The Times argued Rice “had the misfortune of being black in a poor area of Cleveland, where the police have historically behaved as an occupying force that shoots first and asks questions later.”
The op-ed comes after a grand jury Monday declined to press charges against the officer who fatally shot Rice, calling it “a perfect storm of human error” that led to the child’s death.
But the Times said the grand jury’s ruling reflects a deeper, more pervasive problem than the administrative and clerical errors that impeded the officers from approaching Rice as “probably a juvenile” with a gun that was “probably fake” — two caveats mentioned by the 911 caller who alerted authorities to Rice before the child was killed.
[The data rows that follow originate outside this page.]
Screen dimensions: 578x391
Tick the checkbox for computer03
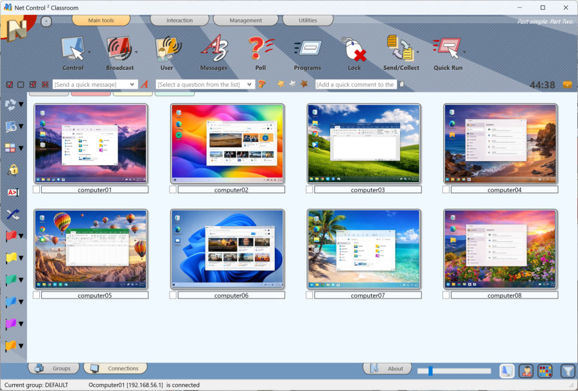tap(309, 189)
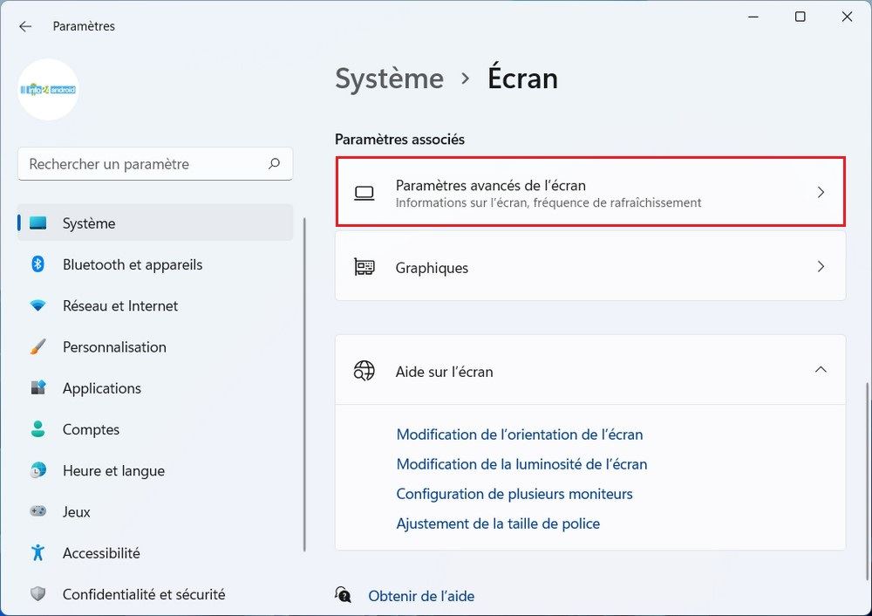Click the Accessibilité person icon
The width and height of the screenshot is (872, 616).
tap(38, 552)
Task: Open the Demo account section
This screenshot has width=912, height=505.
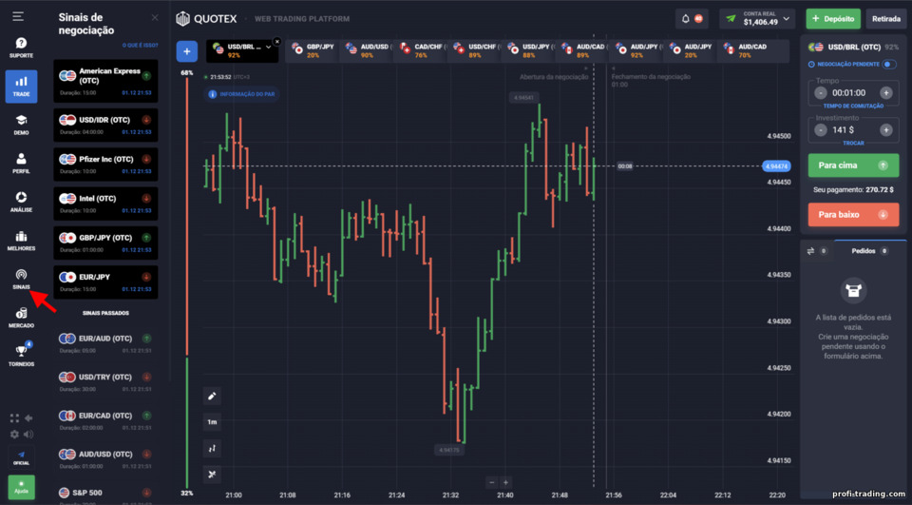Action: (x=21, y=125)
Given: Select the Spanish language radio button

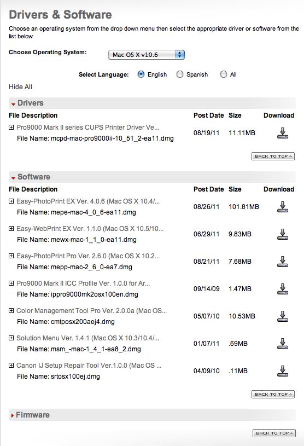Looking at the screenshot, I should (179, 74).

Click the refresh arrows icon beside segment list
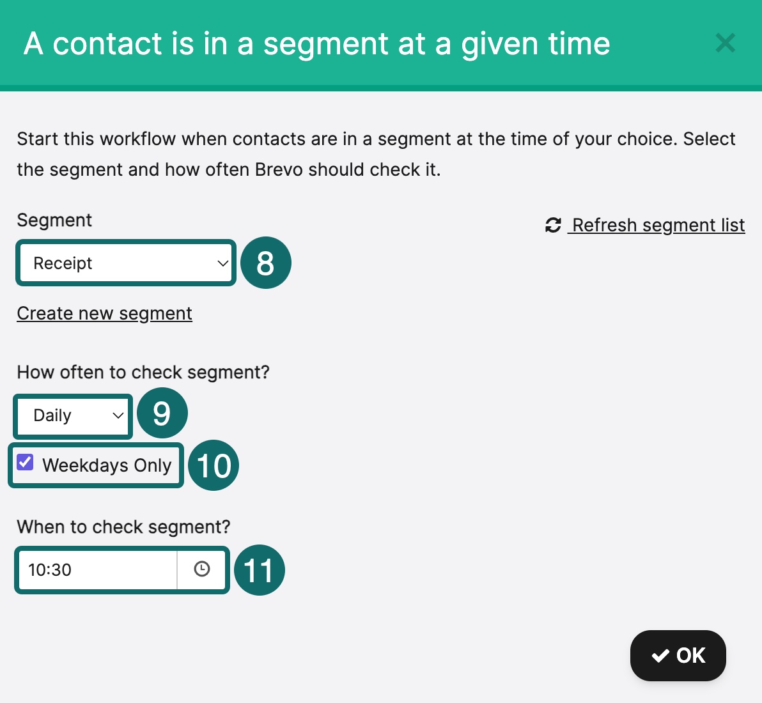[552, 225]
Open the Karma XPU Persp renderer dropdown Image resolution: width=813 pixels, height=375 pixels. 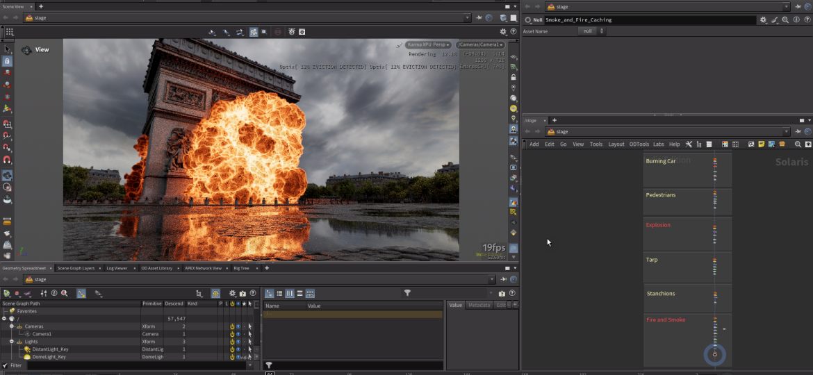(429, 44)
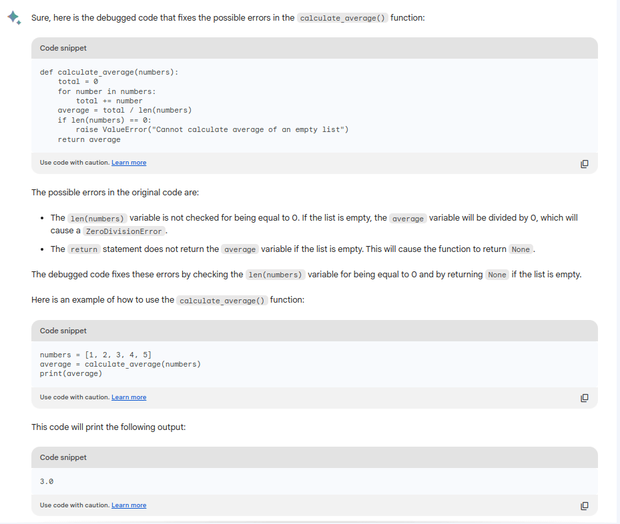The height and width of the screenshot is (524, 620).
Task: Select the average code chip in the text
Action: click(408, 217)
“It reflects an utter disregard for the lives of the city’s black residents,” the Times wrote, later adding that the police department’s disregard for life was also “evident in the way the officers behaved after shooting Tamir.” Officers stood by Rice for four minutes without providing emergency medical care.
The Times lamented the prosecutor’s portrayal of Rice’s death as “a tragic misunderstanding,” which has “the reprehensible effect of shifting the responsibility for this death onto the shoulders of this very young victim.”
“These arguments sidestep the history of violent, discriminatory police actions that led up to this boy’s death,” the Times wrote.